One commonly used view form the standard library is AsList
from Data.String
. In Idris, String
is an
implementation defined bag of bytes with array-like internal structure,
much like our example here. This has numerous benefits over the
traditional functional programming representations based around linked
lists of characters, but makes traditional pattern matching based
algorithms annoying to implement. AsList
bridges this gap
by allowing us to process strings as if they were lazily linked
lists8.
Consider the following example of AsList
which, someone
redundantly, converts a String
to a
List Char
:
Tip
Notice how in the recursive call, instead of simply calling
stringToList str
, we instead write
stringToList str | xs
. The vertical pipe in the expression
side of the match indicates that the item on the right hand side of the
pipe, in this case xs
, should be used for value of the
right hand side of the with
statement in the recursive call
instead of recomputing it from scratch.
stringToList : String -> List Char
stringToList str with (asList str)
stringToList "" | [] = []
stringToList (strCons c str) | (c :: xs) = c :: stringToList str | xs
The function asList
has type
asList : (str : String) -> AsList str
, producing a value
of the AsList
view type indexed by the value of the input
string. Functions such as this one which produce values of view types
are referred to as covering functions. Note how the values on
the left hand side of the statements in the with
block are
a literal and a function call, the (dependent) type of the right hand
side has given us information about the form of values in the left hand
side that goes beyond simply identifying which constructor was used to
produce that value.
Our View Type
The view we'll be implementing for IArray
will be very
similar to AsList
, so we'll name it accordingly.

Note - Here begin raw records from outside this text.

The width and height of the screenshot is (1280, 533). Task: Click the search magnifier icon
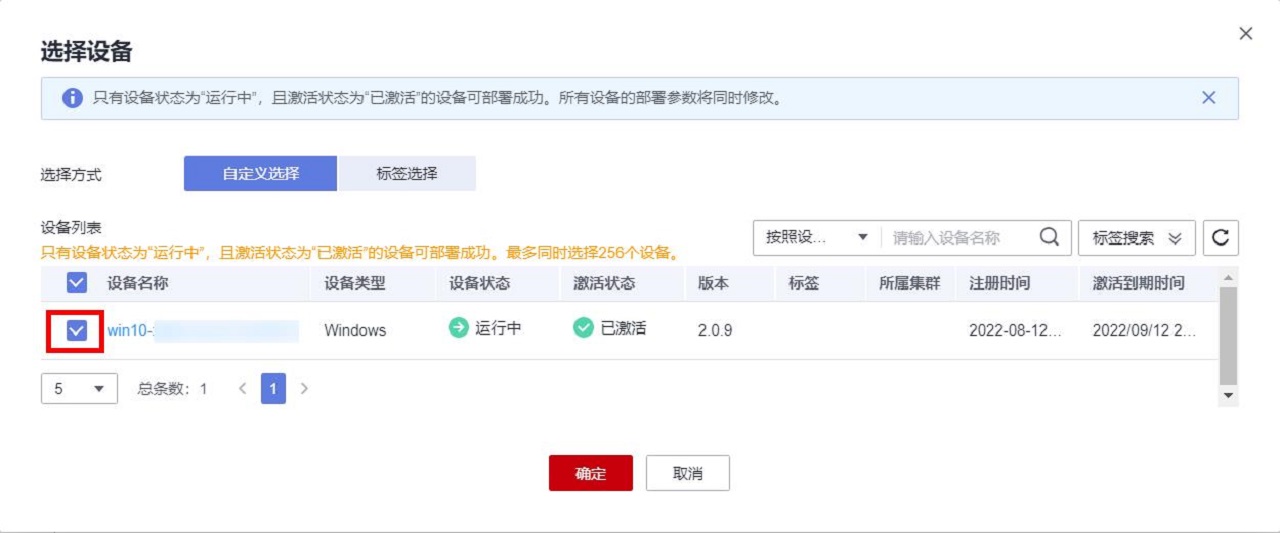[1049, 238]
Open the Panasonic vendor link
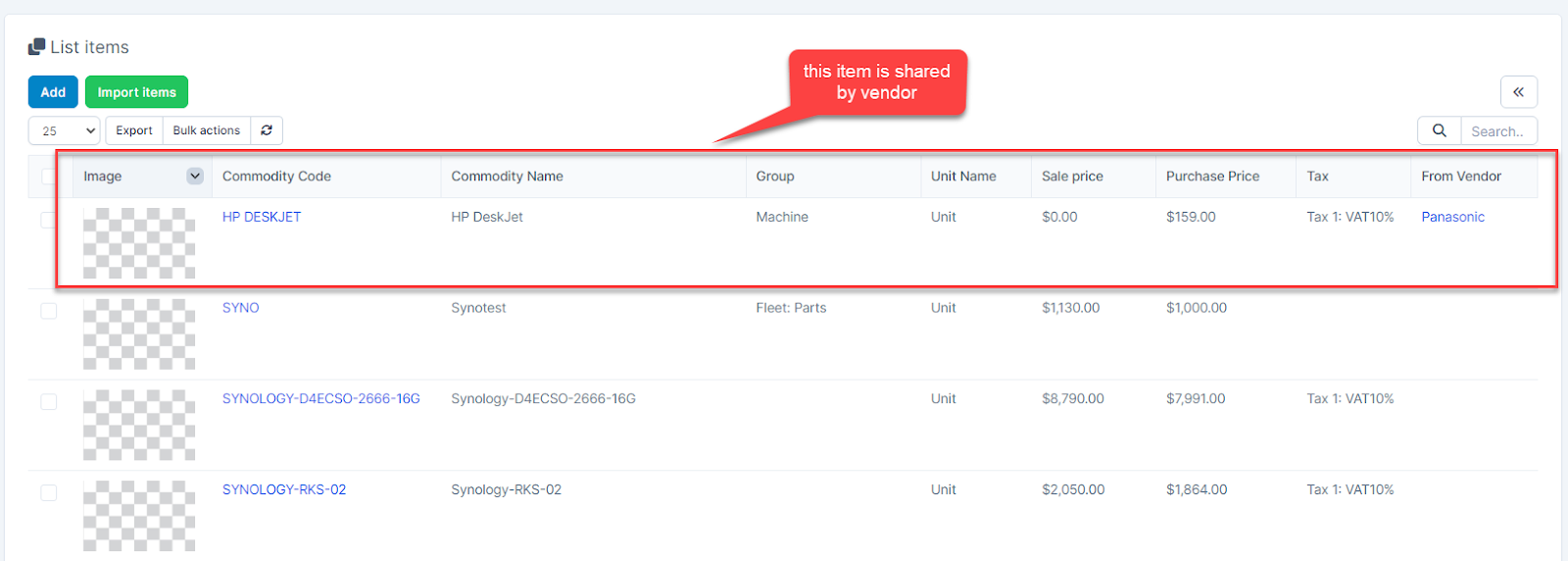The image size is (1568, 561). click(x=1452, y=217)

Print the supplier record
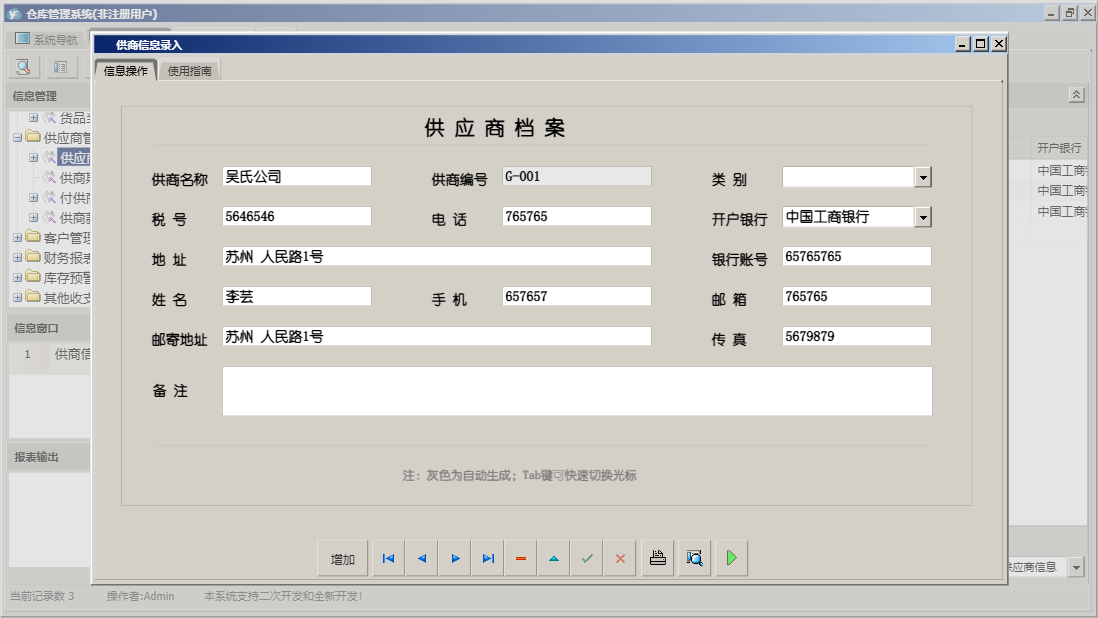[658, 559]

We'll also
overload the list constructors to make the redefined pattern matching
feel as list-like as possible:
data ArrayAsList : IArray n a -> Type where
Nil : ArrayAsList IArray.empty
(::) : {xs : IArray n a}
-> (head : a) -> (tail : Lazy (ArrayAsList xs)) -> ArrayAsList (arrayCons head xs)
In this definition, []
translates to a proof that the
indexed array is the empty array, and x :: xs
translates to
a proof that the indexed array can be built by calling
arrayCons
on the value x
and the array
xs
. We need not actually call arrayCons
to
make use of this type, only establish that the value could be
produced with an arrayCons
invocation.
Implementing Our Covering Function
The covering function for ArrayAsList
is pretty straight
forward, if the array has length zero, return Nil
, and if
it has a non-zero length, separate out the head and tail of the array
and cons the head onto the result of calling arrayAsList
on
the tail. We'll implement two versions, one where the length parameter
of the type is known, and another where it is erased and recovered at
runtime:
Warning
Since the head
, tail
, and
empty
operations are defined using
unsafePerformIO
under the hood, they are opaque to the type
checker, and we have to use the hideously unsafe
believe_me
function, which has type
believe_me : a -> b
. believe_me
essentially
disables the type checker, functioning much like transmute
does in Rust, and will cause serious undefined behavior if used
carelessly.
This isn't how you would usually write views, normally some aspect of the structure would allow you to actually prove the properties in question, but is representative of writing views for FFI and IO based types. Additionally, it serves to really drive home the point that views allow pattern matching over arbitrary facts about the type, and not just structural facts.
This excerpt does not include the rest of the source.